There may be something in the fact that this book is called An American Marriage and that it made me so incredibly angry at times. Part of my anger was directed at the injustices that were on full display throughout the novel. This is a story of a black man, wrongfully convicted of a crime, who loses so much. But most of my anger was directed at the characters at the center of this story—how they could be so despicable and unfair to one another.
Celestial and Roy's marriage is based on passionate love and selfish gain. They want the best their spouse has to offer and when that isn't good enough, they have no qualms with wounding one another. Ultimately, it's all about their individual wants and needs. Both Celestial and Roy have their fair share of flaws. Add best friend Andre into the mix and you have three horrible people, each justifying their actions as moral and necessary.
Repeatedly, I found myself taking sides. Roy would do something beyond forgiveness and I'd side with Celestial. Then Celestial would one up Roy. Back and forth, these two characters along with Andre elicited strong emotions from this reader. That's good writing, but it's infuriating. So while I wanted to throw the book in the trash on more than one occasion, I couldn't fault the novel or the author for this intense displeasure.
What's most impressive about An American Marriage is how much happens in such a tight space. The story itself has enough content to fill another couple hundred pages. Jones uses the space most effectively, weaving tight sentences and keeping the story focused. Also, the novel tackles themes of not only injustice, but loyalty and betrayal, love and marriage, dreams and realities, pride and human frailty.
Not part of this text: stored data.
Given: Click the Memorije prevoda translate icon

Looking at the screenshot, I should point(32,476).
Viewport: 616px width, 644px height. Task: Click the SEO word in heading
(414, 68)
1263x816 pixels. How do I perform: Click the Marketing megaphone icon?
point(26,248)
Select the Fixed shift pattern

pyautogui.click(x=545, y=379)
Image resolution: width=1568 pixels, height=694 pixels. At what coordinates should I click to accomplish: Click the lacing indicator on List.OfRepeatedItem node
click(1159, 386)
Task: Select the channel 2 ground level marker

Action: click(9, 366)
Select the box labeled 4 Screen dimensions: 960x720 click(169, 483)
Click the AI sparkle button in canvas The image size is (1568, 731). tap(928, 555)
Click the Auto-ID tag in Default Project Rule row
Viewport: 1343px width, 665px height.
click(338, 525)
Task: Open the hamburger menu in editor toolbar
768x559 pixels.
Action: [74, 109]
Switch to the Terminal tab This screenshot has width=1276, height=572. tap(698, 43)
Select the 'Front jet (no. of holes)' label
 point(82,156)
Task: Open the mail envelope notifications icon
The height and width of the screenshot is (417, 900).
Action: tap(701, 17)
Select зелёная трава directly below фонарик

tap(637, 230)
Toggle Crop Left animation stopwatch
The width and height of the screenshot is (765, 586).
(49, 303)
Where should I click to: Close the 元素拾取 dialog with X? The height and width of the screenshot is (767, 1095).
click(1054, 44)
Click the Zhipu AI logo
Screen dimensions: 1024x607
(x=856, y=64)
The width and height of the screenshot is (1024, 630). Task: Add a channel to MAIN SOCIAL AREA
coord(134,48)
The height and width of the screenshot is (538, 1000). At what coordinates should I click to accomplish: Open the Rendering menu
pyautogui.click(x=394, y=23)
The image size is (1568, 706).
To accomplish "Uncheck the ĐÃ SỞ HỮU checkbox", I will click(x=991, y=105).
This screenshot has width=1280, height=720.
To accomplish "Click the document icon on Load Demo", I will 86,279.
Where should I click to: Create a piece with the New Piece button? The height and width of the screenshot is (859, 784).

An excellent, balanced depiction of how injustice can harm, An American Marriage is a riveting story that's biggest flaw is that it fizzles at the end. Many readers say “the ending disappoints” about a great many books. I guess we have an idea of how we want a book to end and when it doesn't shape our predetermined mold, we like to express that we could've done better. I try not to raise this complaint often as I do recognize that it is trite. I have no desire to say “I could've done it better,” as I doubt I could have; regardless of the direction Jones decides to go, I felt that she tried to wrap up the story much too quickly. It's all so neatly packaged up to a point, then it feels like a bow is haphazardly thrown on the whole thing so it could meet that magic 300 page limit. It's a great novel overall, but I really hoped for more weight in those concluding chapters.
I've been meaning to read more of Tayari Jones' work ever since she first made an impression on me with her contributions to The Secret Miracle. I strongly agreed with several of the answers she provided about her writing practices and beliefs. I'm glad the release of this novel pressured me to return to her work. With the imprint left behind by An American Marriage, I am hopeful that I will get around to her first two novels before she publishes her next.